RELATIVE BIOAVAILABILITY OF AN ORAL SOLUTION OF INDINAVIR: DEVELOPMENT OF PEDIATRIC FORMULATIONS OF ANTIRETROVIRAL DRUGS

CURRAS V.; HOCHT C.; CARCABOSO A.M.; CHIAPPETTA D.A.; BREGNI C.; BUONTEMPO F.; MATO G.; BRAMUGLIA G.F.; NISELMAN V.; RUBIO M.C.

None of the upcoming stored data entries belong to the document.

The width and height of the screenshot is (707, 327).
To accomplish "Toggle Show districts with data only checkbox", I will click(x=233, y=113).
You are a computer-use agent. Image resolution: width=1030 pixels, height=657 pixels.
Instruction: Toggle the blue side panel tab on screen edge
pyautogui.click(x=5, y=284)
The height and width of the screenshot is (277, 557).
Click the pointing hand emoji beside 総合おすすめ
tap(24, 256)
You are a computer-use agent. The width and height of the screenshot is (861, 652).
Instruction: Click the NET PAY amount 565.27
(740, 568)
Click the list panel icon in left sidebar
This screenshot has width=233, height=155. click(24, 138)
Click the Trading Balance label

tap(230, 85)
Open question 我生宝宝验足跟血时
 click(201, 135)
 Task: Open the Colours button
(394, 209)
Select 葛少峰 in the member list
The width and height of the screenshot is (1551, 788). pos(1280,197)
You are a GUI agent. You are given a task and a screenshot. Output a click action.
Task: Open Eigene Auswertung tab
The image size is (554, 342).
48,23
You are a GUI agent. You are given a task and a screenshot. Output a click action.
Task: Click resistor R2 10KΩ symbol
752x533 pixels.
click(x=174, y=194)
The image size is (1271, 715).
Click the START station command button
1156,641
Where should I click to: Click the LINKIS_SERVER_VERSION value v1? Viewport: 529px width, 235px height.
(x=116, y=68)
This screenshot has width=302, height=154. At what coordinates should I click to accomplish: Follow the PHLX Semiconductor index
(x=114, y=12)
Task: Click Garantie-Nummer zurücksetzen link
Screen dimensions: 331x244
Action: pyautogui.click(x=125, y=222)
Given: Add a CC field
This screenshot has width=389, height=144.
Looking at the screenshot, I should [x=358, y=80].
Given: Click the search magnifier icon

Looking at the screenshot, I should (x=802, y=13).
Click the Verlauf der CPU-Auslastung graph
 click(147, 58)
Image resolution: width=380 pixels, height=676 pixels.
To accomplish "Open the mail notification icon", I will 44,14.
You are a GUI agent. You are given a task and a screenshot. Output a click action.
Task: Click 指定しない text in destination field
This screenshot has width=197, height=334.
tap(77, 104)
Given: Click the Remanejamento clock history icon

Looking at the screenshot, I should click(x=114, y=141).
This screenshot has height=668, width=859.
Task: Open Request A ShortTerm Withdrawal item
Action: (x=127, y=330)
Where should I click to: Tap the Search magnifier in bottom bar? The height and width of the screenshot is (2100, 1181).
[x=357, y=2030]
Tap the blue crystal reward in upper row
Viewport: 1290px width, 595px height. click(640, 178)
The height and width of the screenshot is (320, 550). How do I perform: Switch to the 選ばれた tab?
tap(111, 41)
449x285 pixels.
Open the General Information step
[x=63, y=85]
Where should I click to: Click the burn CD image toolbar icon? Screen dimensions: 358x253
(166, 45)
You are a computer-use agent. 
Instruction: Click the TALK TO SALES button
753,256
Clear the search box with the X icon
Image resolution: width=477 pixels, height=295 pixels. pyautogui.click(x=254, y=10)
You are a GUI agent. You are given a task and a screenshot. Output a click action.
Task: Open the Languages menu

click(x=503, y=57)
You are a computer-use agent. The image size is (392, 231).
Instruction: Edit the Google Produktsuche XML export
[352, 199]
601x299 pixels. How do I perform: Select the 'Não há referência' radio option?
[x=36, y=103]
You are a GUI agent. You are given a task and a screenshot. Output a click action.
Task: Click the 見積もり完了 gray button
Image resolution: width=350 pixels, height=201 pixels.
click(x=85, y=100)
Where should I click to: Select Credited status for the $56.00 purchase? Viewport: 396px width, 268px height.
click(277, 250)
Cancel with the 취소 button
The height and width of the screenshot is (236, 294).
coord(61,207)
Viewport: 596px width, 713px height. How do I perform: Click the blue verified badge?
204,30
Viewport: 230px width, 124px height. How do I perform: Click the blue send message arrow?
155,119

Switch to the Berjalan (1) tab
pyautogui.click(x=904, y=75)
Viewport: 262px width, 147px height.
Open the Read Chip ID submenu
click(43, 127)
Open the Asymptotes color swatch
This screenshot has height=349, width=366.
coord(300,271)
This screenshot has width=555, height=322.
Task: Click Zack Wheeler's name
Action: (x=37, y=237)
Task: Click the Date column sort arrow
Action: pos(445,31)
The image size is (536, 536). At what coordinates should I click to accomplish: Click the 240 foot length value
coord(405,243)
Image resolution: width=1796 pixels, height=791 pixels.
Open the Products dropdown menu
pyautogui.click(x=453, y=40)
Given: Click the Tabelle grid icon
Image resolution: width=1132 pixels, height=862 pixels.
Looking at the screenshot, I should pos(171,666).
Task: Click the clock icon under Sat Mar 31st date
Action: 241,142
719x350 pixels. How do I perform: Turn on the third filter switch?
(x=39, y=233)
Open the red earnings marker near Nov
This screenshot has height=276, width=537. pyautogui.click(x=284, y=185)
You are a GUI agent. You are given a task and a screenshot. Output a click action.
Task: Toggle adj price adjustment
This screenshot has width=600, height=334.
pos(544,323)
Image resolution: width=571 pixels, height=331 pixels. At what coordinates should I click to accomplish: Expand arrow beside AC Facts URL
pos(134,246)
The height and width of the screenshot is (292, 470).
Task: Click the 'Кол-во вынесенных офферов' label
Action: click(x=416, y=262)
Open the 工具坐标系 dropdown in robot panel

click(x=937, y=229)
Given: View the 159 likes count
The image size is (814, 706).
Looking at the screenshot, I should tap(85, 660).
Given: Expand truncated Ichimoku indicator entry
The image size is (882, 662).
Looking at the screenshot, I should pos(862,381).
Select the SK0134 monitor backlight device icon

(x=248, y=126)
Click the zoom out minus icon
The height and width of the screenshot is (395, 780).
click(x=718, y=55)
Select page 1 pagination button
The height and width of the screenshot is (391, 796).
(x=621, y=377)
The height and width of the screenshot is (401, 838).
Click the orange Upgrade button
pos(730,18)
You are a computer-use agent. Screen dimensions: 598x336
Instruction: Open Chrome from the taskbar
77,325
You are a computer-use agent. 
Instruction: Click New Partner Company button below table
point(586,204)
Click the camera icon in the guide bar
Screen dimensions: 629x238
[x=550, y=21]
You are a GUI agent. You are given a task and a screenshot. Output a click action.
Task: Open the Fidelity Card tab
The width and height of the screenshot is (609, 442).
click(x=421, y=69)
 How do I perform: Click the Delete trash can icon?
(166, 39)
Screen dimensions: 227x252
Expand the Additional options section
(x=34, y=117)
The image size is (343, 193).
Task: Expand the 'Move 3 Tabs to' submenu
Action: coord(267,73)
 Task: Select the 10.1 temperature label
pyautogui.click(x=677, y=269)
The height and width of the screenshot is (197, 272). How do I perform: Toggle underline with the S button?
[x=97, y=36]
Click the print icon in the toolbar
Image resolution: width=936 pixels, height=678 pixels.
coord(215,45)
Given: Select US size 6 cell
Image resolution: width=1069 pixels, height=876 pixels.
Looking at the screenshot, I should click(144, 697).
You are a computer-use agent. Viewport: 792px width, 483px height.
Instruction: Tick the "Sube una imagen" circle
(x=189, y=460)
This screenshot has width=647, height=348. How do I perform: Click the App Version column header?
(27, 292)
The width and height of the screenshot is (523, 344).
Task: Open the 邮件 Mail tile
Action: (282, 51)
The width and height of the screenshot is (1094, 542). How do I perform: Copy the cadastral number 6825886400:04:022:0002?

MAR DEL PLATA, BUENOS AIRES, ARGENTINA

Congreso; XXXVII REUNION ANUAL DE LA SOCIEDAD ARGENTINA DE FARMACOLOGIA EXPERIMENTAL; 2005

SOCIEDAD ARGENTINA DE FARMACOLOGIA EXPERIMENTAL

Bioavailability studies are indispensable since pharmaceutical forms for administration to special populations, such as pediatric patients, are lacking. The aim of the present work was to compare the bioavailability of an oral solution of indinavir (INDs) with a capsule formulation (INDc) in adult volunteers and to develop pediatric formulations based on microencapsulated, taste-masked IND. Plasma concentrations of 6 volunteers were determined at 6 time points. Pharmacokinetic parameters were calculated using TOPFIT. Assessment of relative bioavailability (n=6) showed a Cmax of 3.3±1.2 ìg/ml and 3.8±1.0 ìg/ml after INDs and INDc administration, respectively. Tmax was significantly lower for the solution (0,5h) than for capsules (1.3±0.2h). No difference in AUC was found between both formulations (AUCs/AUCc=1.14). In addition, new IND formulations were prepared by a double emulsion-solvent evaporation technique. Their bioavailability will be assessed in further studies. This study demonstrated a faster absorption after INDs intake, achieving similar plasmatic levels as compared to INDc administration.